Data records
/---

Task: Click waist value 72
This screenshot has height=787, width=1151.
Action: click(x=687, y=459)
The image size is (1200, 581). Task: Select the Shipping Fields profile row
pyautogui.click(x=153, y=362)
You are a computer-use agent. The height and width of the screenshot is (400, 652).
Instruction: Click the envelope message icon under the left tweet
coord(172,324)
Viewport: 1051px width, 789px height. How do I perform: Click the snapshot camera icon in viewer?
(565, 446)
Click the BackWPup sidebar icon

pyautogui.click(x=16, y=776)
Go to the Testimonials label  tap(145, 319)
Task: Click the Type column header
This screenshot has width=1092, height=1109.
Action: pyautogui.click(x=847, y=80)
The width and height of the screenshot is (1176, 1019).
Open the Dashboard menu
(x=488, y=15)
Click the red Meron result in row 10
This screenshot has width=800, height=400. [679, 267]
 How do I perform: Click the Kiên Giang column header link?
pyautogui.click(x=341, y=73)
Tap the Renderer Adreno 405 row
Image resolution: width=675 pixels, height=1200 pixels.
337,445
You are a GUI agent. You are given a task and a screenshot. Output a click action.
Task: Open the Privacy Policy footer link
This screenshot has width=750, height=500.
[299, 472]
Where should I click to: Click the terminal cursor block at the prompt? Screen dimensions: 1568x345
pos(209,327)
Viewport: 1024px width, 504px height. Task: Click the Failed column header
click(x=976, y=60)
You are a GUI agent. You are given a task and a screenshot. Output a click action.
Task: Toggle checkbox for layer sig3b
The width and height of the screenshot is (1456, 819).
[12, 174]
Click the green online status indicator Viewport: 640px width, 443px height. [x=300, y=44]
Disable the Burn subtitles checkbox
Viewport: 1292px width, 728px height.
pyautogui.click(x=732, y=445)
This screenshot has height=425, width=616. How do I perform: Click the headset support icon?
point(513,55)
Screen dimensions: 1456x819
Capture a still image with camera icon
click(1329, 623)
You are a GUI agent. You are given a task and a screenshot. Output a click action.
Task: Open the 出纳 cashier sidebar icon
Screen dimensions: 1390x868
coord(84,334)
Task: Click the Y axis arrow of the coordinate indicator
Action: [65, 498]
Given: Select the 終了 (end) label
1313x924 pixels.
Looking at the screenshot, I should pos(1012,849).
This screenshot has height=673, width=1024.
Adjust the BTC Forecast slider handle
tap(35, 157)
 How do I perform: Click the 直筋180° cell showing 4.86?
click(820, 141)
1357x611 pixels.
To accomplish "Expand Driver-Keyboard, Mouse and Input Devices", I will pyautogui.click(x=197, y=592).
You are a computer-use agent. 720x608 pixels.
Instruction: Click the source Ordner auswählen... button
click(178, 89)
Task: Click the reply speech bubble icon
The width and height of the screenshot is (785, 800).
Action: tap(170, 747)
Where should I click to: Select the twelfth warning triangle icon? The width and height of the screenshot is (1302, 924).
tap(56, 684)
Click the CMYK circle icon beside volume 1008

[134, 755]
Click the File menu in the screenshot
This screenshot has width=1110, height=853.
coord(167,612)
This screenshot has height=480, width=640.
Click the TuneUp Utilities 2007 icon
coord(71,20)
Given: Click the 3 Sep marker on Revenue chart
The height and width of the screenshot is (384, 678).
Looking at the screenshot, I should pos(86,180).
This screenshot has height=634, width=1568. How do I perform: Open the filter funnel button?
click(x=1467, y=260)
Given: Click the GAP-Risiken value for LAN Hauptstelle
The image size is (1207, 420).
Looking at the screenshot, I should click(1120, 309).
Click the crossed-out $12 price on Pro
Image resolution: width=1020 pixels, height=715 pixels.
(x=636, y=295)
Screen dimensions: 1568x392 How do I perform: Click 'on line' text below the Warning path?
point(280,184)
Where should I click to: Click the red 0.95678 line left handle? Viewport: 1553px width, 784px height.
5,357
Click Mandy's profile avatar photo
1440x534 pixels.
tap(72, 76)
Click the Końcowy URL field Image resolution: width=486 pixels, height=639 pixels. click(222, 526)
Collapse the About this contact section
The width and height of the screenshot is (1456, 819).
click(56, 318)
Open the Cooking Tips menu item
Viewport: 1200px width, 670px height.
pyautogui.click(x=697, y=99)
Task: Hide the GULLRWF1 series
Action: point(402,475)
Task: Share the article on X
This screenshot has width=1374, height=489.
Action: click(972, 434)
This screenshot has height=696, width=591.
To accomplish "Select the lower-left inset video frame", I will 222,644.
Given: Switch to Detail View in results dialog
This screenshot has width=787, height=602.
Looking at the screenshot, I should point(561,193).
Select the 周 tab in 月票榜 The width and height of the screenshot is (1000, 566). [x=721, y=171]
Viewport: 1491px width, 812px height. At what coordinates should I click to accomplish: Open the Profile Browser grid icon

\---

▶ [Goal]:
Reproduce every one of the data records above verbatim, line for line.

▶ [Result of the task]:
Task: Click waist value 72
This screenshot has height=787, width=1151.
Action: click(x=687, y=459)
The image size is (1200, 581). Task: Select the Shipping Fields profile row
pyautogui.click(x=153, y=362)
You are a computer-use agent. The height and width of the screenshot is (400, 652).
Instruction: Click the envelope message icon under the left tweet
coord(172,324)
Viewport: 1051px width, 789px height. How do I perform: Click the snapshot camera icon in viewer?
(565, 446)
Click the BackWPup sidebar icon

pyautogui.click(x=16, y=776)
Go to the Testimonials label  tap(145, 319)
Task: Click the Type column header
This screenshot has width=1092, height=1109.
Action: pyautogui.click(x=847, y=80)
The width and height of the screenshot is (1176, 1019).
Open the Dashboard menu
(x=488, y=15)
Click the red Meron result in row 10
This screenshot has width=800, height=400. [679, 267]
 How do I perform: Click the Kiên Giang column header link?
pyautogui.click(x=341, y=73)
Tap the Renderer Adreno 405 row
Image resolution: width=675 pixels, height=1200 pixels.
337,445
You are a GUI agent. You are given a task and a screenshot. Output a click action.
Task: Open the Privacy Policy footer link
This screenshot has width=750, height=500.
[299, 472]
Where should I click to: Click the terminal cursor block at the prompt? Screen dimensions: 1568x345
pos(209,327)
Viewport: 1024px width, 504px height. Task: Click the Failed column header
click(x=976, y=60)
You are a GUI agent. You are given a task and a screenshot. Output a click action.
Task: Toggle checkbox for layer sig3b
The width and height of the screenshot is (1456, 819).
[12, 174]
Click the green online status indicator Viewport: 640px width, 443px height. [x=300, y=44]
Disable the Burn subtitles checkbox
Viewport: 1292px width, 728px height.
pyautogui.click(x=732, y=445)
This screenshot has height=425, width=616. How do I perform: Click the headset support icon?
point(513,55)
Screen dimensions: 1456x819
Capture a still image with camera icon
click(1329, 623)
You are a GUI agent. You are given a task and a screenshot. Output a click action.
Task: Open the 出纳 cashier sidebar icon
Screen dimensions: 1390x868
coord(84,334)
Task: Click the Y axis arrow of the coordinate indicator
Action: [65, 498]
Given: Select the 終了 (end) label
1313x924 pixels.
Looking at the screenshot, I should pos(1012,849).
This screenshot has height=673, width=1024.
Adjust the BTC Forecast slider handle
tap(35, 157)
 How do I perform: Click the 直筋180° cell showing 4.86?
click(820, 141)
1357x611 pixels.
To accomplish "Expand Driver-Keyboard, Mouse and Input Devices", I will pyautogui.click(x=197, y=592).
You are a computer-use agent. 720x608 pixels.
Instruction: Click the source Ordner auswählen... button
click(178, 89)
Task: Click the reply speech bubble icon
The width and height of the screenshot is (785, 800).
Action: tap(170, 747)
Where should I click to: Select the twelfth warning triangle icon? The width and height of the screenshot is (1302, 924).
tap(56, 684)
Click the CMYK circle icon beside volume 1008

[134, 755]
Click the File menu in the screenshot
This screenshot has width=1110, height=853.
coord(167,612)
This screenshot has height=480, width=640.
Click the TuneUp Utilities 2007 icon
coord(71,20)
Given: Click the 3 Sep marker on Revenue chart
The height and width of the screenshot is (384, 678).
Looking at the screenshot, I should pos(86,180).
This screenshot has height=634, width=1568. How do I perform: Open the filter funnel button?
click(x=1467, y=260)
Given: Click the GAP-Risiken value for LAN Hauptstelle
The image size is (1207, 420).
Looking at the screenshot, I should click(1120, 309).
Click the crossed-out $12 price on Pro
Image resolution: width=1020 pixels, height=715 pixels.
(x=636, y=295)
Screen dimensions: 1568x392 How do I perform: Click 'on line' text below the Warning path?
point(280,184)
Where should I click to: Click the red 0.95678 line left handle? Viewport: 1553px width, 784px height.
5,357
Click Mandy's profile avatar photo
1440x534 pixels.
tap(72, 76)
Click the Końcowy URL field Image resolution: width=486 pixels, height=639 pixels. click(222, 526)
Collapse the About this contact section
The width and height of the screenshot is (1456, 819).
click(56, 318)
Open the Cooking Tips menu item
Viewport: 1200px width, 670px height.
pyautogui.click(x=697, y=99)
Task: Hide the GULLRWF1 series
Action: point(402,475)
Task: Share the article on X
This screenshot has width=1374, height=489.
Action: click(972, 434)
This screenshot has height=696, width=591.
To accomplish "Select the lower-left inset video frame", I will 222,644.
Given: Switch to Detail View in results dialog
This screenshot has width=787, height=602.
Looking at the screenshot, I should point(561,193).
Select the 周 tab in 月票榜 The width and height of the screenshot is (1000, 566). [x=721, y=171]
Viewport: 1491px width, 812px height. At what coordinates should I click to accomplish: Open the Profile Browser grid icon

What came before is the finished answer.